They taste a bit like rosehips - tangy and sweet.
There wasn't a huge amount - maybe 1 1/2 pints - of berries, and the seeds are pretty big, so you don't get as much fruit as you think you might.
I was hoping to make a jelly - cooked the haws in a little water then put them through a sieve to remove the seeds and skins, and then boiled with a fair amount of sugar, but I think I added too much water - and I now have a sweet fruity sauce. It would probably be nice on icecream (but we don't tend to eat icecream), or possibly as the syrup in a syrup sponge pudding (that's more like it!)
Anyone got some other ideas of nice ways to use it up or preserve it - I've got it in the fridge at the moment and it'll probably be fine for a couple of weeks there I guess.
Thanks
We tend to eat our fruit sauces in breakfast. A bit of plain yogurt and sauce over bran cereal or oatmeal cooked with extra bran. Tasty and a good start to the day.
All true wealth is biological.
Lois McMaster Bujold
Those berries look beautiful, Nancy!
One of my favorite ways to serve fruit sauces in chilly autumn is with the humble baked custard: Whisk 4 eggs, 4 T sugar (or more if you like a sweeter custard), a pinch of salt, and a spoonful of vanilla. Combine with 3 cups scalded milk.
Like all simple recipes, the method matters: scald the milk, temper the whisked eggs-sugar-vanilla-salt and bake the custard in a oven-proof bowl that fits inside a water bath (custard bowl or stubby mason jars placed in a larger pan then filled with hot water to a few cm’s below the lip of the custard bowl). Bake at 325F until a knife poked in the center comes out clean (about an hour at high altitude).

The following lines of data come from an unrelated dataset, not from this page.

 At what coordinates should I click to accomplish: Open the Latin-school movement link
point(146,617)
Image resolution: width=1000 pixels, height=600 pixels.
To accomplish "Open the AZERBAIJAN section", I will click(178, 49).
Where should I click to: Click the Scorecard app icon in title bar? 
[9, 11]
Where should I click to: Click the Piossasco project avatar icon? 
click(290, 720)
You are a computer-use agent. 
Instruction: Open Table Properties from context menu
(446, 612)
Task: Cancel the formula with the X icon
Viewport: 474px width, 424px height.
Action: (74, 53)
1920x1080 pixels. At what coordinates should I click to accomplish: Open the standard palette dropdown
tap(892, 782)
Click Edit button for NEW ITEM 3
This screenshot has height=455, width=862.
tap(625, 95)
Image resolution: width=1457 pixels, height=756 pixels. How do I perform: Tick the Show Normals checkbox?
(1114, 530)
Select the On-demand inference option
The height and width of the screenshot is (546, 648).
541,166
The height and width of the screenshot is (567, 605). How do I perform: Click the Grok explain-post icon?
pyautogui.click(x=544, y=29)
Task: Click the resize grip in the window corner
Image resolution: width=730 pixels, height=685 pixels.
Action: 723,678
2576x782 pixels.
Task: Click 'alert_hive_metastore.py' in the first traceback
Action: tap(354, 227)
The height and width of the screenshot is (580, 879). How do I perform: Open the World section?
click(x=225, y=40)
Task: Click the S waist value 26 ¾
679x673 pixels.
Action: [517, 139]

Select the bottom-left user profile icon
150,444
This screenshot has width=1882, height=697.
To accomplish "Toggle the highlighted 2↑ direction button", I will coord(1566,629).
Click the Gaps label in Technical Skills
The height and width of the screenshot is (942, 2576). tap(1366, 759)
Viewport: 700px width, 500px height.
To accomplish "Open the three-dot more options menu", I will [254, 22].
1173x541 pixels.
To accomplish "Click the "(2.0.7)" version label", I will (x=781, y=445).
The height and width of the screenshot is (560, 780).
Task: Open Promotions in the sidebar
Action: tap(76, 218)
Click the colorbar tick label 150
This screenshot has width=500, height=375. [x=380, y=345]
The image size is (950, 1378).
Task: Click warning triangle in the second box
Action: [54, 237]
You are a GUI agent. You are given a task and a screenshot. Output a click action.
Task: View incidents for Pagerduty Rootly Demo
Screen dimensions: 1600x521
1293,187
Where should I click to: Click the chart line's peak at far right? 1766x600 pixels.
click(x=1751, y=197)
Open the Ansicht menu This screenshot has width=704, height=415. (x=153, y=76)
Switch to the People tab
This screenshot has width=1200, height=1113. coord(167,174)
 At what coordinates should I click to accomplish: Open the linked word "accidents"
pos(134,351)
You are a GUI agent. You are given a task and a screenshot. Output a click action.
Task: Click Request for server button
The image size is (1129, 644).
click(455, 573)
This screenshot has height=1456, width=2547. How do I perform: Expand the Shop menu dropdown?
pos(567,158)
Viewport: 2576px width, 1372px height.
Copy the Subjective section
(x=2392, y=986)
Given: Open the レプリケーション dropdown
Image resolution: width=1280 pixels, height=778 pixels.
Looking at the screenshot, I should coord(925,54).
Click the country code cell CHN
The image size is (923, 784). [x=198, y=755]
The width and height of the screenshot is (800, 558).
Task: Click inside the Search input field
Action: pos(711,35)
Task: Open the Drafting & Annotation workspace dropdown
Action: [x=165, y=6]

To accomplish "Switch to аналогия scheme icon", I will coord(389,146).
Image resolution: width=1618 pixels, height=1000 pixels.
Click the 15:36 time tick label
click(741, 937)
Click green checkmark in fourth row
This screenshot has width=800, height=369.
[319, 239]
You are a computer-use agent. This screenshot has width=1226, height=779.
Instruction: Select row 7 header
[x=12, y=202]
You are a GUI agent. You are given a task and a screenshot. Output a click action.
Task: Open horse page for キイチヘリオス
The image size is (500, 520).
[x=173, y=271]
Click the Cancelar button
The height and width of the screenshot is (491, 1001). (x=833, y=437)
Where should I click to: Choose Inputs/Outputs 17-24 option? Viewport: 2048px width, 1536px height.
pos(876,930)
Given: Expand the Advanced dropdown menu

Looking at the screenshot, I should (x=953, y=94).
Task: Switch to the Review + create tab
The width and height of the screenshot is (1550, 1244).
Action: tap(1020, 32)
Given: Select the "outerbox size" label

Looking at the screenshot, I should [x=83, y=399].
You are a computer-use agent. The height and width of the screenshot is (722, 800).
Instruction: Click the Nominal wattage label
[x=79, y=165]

In the US, stovetop variations on custard are called “pudding”: rice pudding, fresh corn pudding, cornstarch pudding (vanilla pudding), noodle pudding, bread pudding and so forth. All of these would shine with your fruit sauce. Maybe other permies have recipes for puddings and stovetop custards that would expand the possibilities for using fruit sauces.
If you have a SodaStream, you can make fancy fruit sodas. That's our main use for fruit syrups, and you control how much sugar is in them.
I also mix mine with oatmeal to make fruity granola, or to top a fruit crisp. Essentially, anywhere I'd use maple syrup I substitute with a fruit syrup.